Recorded data >>

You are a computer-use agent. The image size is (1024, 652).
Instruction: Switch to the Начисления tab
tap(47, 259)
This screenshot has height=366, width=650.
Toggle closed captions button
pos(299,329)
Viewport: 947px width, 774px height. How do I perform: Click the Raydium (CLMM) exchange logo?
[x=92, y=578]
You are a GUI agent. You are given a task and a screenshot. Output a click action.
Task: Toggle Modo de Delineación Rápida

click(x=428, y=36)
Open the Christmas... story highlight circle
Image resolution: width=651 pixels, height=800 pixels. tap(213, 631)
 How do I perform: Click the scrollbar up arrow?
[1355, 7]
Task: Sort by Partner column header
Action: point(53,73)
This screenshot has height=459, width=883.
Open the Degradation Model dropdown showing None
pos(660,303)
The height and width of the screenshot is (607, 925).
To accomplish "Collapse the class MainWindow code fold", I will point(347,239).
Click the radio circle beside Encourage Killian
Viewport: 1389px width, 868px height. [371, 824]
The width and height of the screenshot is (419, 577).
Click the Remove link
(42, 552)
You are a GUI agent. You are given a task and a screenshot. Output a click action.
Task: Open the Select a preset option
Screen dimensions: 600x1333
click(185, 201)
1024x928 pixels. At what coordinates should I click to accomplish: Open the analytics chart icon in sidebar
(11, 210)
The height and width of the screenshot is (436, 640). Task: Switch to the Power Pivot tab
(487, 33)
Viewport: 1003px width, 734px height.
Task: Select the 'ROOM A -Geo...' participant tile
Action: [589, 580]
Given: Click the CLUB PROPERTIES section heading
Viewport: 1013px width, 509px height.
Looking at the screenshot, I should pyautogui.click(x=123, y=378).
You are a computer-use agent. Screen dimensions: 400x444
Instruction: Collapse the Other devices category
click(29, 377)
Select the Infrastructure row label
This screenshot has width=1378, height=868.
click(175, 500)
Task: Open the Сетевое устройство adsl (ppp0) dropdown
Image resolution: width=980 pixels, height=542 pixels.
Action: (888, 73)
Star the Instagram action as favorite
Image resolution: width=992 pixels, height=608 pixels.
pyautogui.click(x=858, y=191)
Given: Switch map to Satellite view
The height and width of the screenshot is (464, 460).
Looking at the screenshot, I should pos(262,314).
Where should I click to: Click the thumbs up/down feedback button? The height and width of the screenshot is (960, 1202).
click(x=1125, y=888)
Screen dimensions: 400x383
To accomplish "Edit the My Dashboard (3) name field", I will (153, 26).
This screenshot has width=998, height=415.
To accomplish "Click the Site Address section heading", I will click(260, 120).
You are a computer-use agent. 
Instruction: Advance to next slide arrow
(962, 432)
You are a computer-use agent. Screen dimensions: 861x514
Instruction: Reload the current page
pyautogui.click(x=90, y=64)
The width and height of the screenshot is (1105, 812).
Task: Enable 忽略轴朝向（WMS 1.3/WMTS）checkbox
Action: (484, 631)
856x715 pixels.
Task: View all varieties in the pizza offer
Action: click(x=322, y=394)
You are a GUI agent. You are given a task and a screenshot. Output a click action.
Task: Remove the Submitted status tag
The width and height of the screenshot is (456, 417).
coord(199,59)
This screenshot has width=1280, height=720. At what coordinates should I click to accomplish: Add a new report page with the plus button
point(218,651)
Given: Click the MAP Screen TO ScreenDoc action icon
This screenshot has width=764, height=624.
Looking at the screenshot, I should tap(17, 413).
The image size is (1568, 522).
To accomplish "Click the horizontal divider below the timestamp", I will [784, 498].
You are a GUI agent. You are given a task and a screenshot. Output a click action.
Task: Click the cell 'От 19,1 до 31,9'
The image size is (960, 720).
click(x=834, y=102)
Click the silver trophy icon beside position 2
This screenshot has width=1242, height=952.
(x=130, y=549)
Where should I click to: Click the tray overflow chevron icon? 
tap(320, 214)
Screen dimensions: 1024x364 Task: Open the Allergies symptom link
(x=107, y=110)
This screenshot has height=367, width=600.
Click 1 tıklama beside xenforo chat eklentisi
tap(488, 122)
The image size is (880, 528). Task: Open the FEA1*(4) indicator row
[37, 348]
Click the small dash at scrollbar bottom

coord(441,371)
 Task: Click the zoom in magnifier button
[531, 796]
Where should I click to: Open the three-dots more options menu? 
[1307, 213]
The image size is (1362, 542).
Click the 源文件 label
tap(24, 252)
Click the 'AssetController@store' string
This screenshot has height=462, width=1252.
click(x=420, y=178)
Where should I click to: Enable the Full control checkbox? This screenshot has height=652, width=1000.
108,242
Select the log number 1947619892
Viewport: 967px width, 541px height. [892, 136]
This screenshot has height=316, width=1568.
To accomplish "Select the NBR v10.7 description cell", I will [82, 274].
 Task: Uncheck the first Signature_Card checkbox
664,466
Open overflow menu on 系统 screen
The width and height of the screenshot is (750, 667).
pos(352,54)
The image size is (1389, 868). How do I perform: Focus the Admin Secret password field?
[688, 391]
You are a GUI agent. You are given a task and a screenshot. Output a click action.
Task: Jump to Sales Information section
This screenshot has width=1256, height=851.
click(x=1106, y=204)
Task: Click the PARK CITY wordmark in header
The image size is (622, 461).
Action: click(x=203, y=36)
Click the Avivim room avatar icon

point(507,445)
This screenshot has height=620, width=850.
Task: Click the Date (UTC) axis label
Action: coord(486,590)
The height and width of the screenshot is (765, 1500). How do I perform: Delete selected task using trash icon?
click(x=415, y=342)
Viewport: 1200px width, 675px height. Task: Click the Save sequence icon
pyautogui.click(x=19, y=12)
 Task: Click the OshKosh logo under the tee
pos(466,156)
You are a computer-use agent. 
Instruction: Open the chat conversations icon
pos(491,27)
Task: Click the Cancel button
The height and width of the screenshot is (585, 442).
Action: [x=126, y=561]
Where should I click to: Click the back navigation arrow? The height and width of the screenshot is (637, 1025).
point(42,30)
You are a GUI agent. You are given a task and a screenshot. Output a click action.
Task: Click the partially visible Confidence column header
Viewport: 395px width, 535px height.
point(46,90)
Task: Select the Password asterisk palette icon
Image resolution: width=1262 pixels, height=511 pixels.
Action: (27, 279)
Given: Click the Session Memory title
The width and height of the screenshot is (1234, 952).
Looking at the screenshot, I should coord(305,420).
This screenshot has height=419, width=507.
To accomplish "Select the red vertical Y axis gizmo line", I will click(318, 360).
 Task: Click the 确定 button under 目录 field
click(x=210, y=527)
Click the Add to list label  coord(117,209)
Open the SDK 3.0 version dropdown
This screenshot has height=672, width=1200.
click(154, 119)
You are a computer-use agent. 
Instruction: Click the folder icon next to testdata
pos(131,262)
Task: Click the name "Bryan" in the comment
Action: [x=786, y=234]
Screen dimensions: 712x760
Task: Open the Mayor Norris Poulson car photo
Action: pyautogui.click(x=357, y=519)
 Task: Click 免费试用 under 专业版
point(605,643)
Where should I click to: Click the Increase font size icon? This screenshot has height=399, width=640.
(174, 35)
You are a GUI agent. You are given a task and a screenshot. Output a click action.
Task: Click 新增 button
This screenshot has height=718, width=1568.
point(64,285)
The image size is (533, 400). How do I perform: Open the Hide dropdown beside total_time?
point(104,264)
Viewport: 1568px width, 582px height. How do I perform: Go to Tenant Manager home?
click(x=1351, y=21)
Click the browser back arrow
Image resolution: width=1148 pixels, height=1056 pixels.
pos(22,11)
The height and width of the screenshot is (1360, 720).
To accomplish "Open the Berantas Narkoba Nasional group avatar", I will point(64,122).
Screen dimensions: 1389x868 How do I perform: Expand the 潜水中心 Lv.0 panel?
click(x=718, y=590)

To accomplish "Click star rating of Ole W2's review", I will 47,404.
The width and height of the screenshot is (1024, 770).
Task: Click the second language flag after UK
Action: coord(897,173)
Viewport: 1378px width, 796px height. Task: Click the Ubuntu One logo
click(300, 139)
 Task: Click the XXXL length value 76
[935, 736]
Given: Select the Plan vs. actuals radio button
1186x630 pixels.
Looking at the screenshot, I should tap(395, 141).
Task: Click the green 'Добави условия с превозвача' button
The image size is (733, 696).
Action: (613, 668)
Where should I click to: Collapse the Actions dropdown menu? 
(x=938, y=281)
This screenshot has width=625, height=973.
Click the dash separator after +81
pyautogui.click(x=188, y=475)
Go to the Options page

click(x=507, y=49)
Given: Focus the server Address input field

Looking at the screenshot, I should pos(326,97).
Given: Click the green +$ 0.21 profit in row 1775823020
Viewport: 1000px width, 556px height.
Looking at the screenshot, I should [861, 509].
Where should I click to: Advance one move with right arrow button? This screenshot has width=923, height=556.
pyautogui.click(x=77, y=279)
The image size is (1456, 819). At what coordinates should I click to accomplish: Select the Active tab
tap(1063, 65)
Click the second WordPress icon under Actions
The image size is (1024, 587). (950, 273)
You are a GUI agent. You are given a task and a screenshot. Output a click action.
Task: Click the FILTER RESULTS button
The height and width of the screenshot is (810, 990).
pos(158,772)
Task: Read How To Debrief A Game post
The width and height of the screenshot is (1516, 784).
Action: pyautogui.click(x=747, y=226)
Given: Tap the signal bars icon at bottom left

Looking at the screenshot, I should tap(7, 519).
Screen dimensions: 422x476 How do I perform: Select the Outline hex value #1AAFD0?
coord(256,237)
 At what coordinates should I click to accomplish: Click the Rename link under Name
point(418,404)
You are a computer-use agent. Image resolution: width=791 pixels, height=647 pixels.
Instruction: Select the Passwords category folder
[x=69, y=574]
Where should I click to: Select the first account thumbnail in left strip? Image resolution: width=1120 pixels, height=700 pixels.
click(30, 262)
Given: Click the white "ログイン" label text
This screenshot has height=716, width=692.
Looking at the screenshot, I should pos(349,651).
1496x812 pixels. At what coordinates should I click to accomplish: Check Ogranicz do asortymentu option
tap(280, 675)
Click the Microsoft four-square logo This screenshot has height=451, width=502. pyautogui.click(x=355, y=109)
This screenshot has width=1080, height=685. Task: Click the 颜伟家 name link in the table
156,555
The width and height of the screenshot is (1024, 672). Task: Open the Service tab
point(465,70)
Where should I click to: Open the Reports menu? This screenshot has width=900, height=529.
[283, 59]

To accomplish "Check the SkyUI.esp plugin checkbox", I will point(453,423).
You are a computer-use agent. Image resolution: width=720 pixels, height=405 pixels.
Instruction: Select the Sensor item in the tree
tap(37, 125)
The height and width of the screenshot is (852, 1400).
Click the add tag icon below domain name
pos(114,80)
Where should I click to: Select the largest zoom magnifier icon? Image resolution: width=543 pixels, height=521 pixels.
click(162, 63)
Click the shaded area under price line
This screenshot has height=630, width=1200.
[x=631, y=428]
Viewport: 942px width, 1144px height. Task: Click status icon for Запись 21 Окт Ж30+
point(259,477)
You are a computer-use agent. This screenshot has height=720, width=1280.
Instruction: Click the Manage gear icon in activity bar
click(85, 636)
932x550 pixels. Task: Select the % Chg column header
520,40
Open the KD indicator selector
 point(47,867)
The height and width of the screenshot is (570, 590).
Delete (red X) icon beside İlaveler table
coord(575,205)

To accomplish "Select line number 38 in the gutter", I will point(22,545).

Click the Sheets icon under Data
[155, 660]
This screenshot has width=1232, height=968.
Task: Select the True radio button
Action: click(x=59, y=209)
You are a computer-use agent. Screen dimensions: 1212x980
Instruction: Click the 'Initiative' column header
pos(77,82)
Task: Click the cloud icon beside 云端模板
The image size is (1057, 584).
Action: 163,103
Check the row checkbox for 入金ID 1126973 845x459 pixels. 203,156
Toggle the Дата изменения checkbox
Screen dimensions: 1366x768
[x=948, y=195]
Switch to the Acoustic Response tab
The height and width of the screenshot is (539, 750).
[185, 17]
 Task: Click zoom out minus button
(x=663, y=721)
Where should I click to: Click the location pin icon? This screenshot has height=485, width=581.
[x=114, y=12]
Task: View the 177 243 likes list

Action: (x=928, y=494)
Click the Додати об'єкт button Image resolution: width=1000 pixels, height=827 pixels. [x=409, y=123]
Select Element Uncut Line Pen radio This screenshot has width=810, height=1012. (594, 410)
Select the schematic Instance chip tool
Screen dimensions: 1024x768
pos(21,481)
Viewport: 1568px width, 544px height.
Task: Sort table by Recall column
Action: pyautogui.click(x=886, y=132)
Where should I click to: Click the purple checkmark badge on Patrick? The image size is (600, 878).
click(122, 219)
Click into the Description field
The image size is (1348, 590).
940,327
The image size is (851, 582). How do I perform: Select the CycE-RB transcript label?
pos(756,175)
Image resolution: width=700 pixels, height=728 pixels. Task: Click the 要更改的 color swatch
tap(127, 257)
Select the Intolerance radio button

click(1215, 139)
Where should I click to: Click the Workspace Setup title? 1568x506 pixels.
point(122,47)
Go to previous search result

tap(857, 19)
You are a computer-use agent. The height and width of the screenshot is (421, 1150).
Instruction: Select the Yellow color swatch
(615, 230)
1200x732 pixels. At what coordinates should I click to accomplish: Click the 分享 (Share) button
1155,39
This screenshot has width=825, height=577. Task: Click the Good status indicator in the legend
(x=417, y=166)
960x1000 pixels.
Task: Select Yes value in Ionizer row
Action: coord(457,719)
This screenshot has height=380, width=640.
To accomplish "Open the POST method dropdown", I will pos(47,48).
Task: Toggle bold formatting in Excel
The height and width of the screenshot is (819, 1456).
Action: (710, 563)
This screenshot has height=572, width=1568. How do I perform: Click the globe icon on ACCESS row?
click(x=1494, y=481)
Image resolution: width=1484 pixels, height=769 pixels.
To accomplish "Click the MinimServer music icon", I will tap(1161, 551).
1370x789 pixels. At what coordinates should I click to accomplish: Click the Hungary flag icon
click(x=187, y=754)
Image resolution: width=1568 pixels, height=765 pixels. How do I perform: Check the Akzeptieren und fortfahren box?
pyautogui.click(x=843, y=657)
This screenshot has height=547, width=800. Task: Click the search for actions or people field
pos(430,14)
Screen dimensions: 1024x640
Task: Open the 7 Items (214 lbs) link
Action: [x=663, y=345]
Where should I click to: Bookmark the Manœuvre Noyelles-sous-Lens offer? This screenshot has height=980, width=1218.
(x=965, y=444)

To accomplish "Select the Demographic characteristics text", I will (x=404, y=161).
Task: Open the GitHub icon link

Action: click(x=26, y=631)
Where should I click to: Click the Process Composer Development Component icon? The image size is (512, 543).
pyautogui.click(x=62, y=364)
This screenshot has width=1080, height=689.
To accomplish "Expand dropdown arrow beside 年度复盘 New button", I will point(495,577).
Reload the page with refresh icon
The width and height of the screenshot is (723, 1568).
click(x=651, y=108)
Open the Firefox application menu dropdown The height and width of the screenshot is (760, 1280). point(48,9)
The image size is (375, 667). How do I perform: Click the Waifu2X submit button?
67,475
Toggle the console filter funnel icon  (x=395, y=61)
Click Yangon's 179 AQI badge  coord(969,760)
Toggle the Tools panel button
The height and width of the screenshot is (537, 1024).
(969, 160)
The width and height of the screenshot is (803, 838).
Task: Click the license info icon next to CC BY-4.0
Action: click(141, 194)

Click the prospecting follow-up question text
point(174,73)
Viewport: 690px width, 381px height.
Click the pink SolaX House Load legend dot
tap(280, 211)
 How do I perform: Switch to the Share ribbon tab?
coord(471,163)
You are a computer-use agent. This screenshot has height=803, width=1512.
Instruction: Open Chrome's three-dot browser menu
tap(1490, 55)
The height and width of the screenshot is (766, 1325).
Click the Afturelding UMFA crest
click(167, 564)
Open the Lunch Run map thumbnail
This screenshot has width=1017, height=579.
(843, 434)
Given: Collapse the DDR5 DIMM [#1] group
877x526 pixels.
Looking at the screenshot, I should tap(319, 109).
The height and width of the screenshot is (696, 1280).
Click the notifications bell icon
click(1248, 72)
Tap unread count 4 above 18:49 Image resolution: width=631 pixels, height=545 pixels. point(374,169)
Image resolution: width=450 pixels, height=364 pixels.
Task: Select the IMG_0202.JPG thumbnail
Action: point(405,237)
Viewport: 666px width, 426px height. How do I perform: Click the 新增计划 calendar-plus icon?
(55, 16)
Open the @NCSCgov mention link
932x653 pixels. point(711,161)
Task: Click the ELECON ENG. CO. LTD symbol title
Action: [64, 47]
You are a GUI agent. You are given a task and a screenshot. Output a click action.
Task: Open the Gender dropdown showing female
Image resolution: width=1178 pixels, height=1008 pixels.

Exercise aim >> Begin at the first line of the material above. Transcribe each line exactly, ending with the line that contains "The height and width of the screenshot is (607, 925).".

The answer >>
You are a computer-use agent. The image size is (1024, 652).
Instruction: Switch to the Начисления tab
tap(47, 259)
This screenshot has height=366, width=650.
Toggle closed captions button
pos(299,329)
Viewport: 947px width, 774px height. How do I perform: Click the Raydium (CLMM) exchange logo?
[x=92, y=578]
You are a GUI agent. You are given a task and a screenshot. Output a click action.
Task: Toggle Modo de Delineación Rápida

click(x=428, y=36)
Open the Christmas... story highlight circle
Image resolution: width=651 pixels, height=800 pixels. tap(213, 631)
 How do I perform: Click the scrollbar up arrow?
[1355, 7]
Task: Sort by Partner column header
Action: point(53,73)
This screenshot has height=459, width=883.
Open the Degradation Model dropdown showing None
pos(660,303)
The height and width of the screenshot is (607, 925).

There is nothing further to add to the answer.